= READING PASSAGE =

In recent months, entities such as John Paulson's hedge-fund firm Paulson & Co. have been investing in hotel real-estate investment trusts, or REITs, such as FelCor Lodging Trust (FCH) and Strategic Hotels and Resorts (BEE).
Paulson’s hedge-fund portfolio owns nearly 100 shares and recent securities filings show his buys and sells as well as additions to existing positions.
Although hotel REITS aren’t in his top-five holdings, they are interesting to follow, as it seems Paulson has been regularly adding to his positions in this sector.
For example, in August, Paulson increased his stake in FelCor by 50 percent to 4.5 million shares. The estimated average price which Paulson paid for FelCor was $6.98, with a purchase price range from $5.19 to $8.72, according to Gurufocus.com.
Another hotel REIT which Paulson purchased for his multibillion dollar portfolio was Strategic Hotels and Resorts (BEE). According to filings, his average purchase prices were in a range of $4 to $6.85, with an estimated average of $5.02.
Although current prices of both hotel REITs are very near Paulson’s average purchase, they are still at levels which are worth investing in (as of near midday Friday, Dec. 10, FelCor was trading at about $6.72 and Strategic Hotels at about $4.95).
Hotel companies have seen a surge in business demand in recent months as they have succeeded in raising room rates and boosting occupancy. It seems that hotel purchases are increasing faster than sales of offices or shopping malls in the United States.
Why is this? Unlike other commercial properties that have tenants who sign multiyear leases, hotels can increase the rates and take advantage of a recovery in leisure and business travel. Because hotel rooms are rented by the night and not by the month, they benefit more when there is a recovery — although they lose much more during a downturn.
We have recently seen quite a few hotel REITs purchasing properties as more products are coming to market.
Interest rates are at a historical low (ability to raise capital as investors see growth) and current prices of many properties are being sold at a deep discount to replacement costs.
For example, FelCor recently bought the Fairmont Copley Plaza Hotel in Boston for $98.5 million. Host Hotels and Resorts recently purchased seven hotels in New Zealand.

(Stored rows)
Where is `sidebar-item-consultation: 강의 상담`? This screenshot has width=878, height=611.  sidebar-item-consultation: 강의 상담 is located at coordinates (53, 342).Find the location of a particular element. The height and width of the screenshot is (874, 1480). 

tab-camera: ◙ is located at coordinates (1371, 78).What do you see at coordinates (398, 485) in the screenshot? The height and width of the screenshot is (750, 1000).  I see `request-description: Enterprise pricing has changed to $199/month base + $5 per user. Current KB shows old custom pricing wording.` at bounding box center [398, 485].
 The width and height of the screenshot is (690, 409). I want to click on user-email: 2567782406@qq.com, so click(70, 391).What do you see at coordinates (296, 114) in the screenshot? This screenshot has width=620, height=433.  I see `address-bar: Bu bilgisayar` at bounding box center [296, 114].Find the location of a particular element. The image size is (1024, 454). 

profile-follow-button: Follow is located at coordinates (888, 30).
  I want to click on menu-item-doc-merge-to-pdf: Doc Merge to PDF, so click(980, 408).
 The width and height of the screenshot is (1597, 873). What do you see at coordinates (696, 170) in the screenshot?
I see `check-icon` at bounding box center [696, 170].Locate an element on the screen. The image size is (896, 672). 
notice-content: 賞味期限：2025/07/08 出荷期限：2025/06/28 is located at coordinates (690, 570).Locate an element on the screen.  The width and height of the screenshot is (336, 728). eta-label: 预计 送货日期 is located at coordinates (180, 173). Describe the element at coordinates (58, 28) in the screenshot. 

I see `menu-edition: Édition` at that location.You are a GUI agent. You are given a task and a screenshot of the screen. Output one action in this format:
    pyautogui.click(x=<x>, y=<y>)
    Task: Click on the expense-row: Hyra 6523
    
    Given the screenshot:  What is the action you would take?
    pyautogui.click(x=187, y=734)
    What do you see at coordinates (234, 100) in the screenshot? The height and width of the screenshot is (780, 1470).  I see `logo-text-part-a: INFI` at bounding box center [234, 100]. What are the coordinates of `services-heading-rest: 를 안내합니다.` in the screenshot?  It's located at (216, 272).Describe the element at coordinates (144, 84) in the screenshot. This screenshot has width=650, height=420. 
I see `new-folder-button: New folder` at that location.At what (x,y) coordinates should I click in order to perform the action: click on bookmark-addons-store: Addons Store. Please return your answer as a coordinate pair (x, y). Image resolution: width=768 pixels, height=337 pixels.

= EXERCISE 1 =
According to the hotel REIT article, by how much did Paulson increase his FelCor stake in August?
= EXERCISE 2 =
Please extend the hotel REIT article beyond its final paragraph.

= YOUR RESPONSE 1 =
By 50 percent, to 4.5 million shares.

= YOUR RESPONSE 2 =
Hotel construction slowed during the recent recession, benefiting hotel REITs from a low supply of hotel rooms in the U.S. This will enable them to continue to increase room rates with the recovery of the travel industry.
Even though the average individual investor cannot normally purchase a hotel building, they can profit by investing in the various hotel REITs such as FelCor, Strategic Hotels, Ashford Hospitality Trust (AHT), Host Hotels and Resorts (HST), LaSalle Hotel Properties (LHO) and Sunstone Hotel Investors (SHO).
Indeed, one shouldn’t invest only in one hotel REIT but build a portfolio of various ones because they target different markets.
Some REITs are more into luxury hotels, having a portfolio with such brands as Hyatt Hotels (H), Ritz-Carlton (a subsidiary of Marriott International, MAR) and Four Seasons Hotels and have a mix of domestic and international properties targeted at tourists (Strategic Hotels).
Others are more domestic (Hospitality Properties Trust, HPT) and target business, governmental and family travelers with such brands as Courtyard and Residence Inn as well as Staybridge Suites, Candlewood Suites, Prime Hotels, Homestead Suites, TownePlace Suites and SpringHill Suites.
It is important to point out that a real-estate investment trust is a company that owns, and in some case operates, income-producing real estate. In order to qualify to be a REIT, a company must distribute annually at least 90 percent of its income to shareholders. REITs generally pay little or no corporate taxes. Investors may benefit from investing in a portfolio of properties rather than investing in one single building.